Baby-nursery designer offers decorating tips
With 4 million women expected to become expectant mothers this year in the United States, baby-nursery designer Bonni Weisman is offering easy-to-do decorating tips that give any room in a house or apartment a professional-decorator look for less than $500.
* Paint, don't paper. It's less expensive and more manageable. For added effect, consider a 12-inch wallpaper border, now available in most juvenile retail shops at a reasonable cost, to contrast with dominant room colors.
* Use artificial lighting sparingly but effectively. Bright white light usually annoys an infant. Therefore, avoid adding to a room's light source by using any elaborate overhead illumination. Instead, use small table lamps that can also be bought secondhand and repainted to match decor, and place on a dresser or corner table. The lampshades can be easily recovered with fabrics that match color or fabric design of softgoods (linens, pillows, bumpers, and so forth.)
* Make decorating the nursery a family, not a professional's, project. Get members of the family to join the decorating fun by volunteering ideas and labor in their spare time. Remember, the birth of a baby is a celebration for them to enjoy, too.
* Add some homemade items to the room. If you do needlepoint, think about making a pillow or other accessories. If you paint, consider a wall mural or some watercolor drawings. If you have older children, maybe they'd like to contribute some of their artwork from school.

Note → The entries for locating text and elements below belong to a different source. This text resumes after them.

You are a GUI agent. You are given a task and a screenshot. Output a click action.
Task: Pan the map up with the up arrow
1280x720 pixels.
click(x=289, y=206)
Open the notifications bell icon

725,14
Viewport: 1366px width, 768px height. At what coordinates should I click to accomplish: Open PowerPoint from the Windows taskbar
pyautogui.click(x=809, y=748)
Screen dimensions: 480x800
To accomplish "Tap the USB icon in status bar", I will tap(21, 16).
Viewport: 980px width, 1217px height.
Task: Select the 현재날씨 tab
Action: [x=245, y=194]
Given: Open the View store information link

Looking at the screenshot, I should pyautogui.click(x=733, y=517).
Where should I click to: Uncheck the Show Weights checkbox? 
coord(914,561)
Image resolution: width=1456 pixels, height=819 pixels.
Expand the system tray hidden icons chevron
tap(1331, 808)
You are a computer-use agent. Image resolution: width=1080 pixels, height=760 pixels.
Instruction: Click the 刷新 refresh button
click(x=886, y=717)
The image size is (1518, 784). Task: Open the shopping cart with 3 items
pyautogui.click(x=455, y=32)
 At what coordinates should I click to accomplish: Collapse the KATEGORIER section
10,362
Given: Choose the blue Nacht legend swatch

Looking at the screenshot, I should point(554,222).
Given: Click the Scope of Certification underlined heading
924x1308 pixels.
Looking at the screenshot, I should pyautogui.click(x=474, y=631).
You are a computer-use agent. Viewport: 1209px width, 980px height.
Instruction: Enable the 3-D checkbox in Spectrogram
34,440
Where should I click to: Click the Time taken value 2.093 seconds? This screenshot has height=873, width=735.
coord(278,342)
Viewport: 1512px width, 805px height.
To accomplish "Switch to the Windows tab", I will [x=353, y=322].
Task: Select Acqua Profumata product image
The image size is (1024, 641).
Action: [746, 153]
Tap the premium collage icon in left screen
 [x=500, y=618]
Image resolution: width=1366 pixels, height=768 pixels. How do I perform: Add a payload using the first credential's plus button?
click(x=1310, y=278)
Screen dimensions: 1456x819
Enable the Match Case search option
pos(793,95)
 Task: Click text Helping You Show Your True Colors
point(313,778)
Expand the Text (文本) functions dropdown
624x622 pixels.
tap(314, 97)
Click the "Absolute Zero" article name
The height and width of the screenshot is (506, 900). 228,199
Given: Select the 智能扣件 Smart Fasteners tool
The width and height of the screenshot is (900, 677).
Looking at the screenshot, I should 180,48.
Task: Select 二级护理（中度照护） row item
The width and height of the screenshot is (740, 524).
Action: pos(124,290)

* Enjoy the decorating process. There's lots of time to decorate the nursery and, consequently, you don't have to rush out and spend a lot of money to buy everything at once. Let your imagination take over and slowly add to the transformation of an extra room or den into a full-fledged nursery. If you really want it to look good, coordinate your colors and fabric patterns in all respects, from walls to sheets. This looks clean and professional, and is the dominant trend for nurseries. Manufacturers make it easy, since most stores carry many of the key ingredients you'll need in color-coordinated groupings.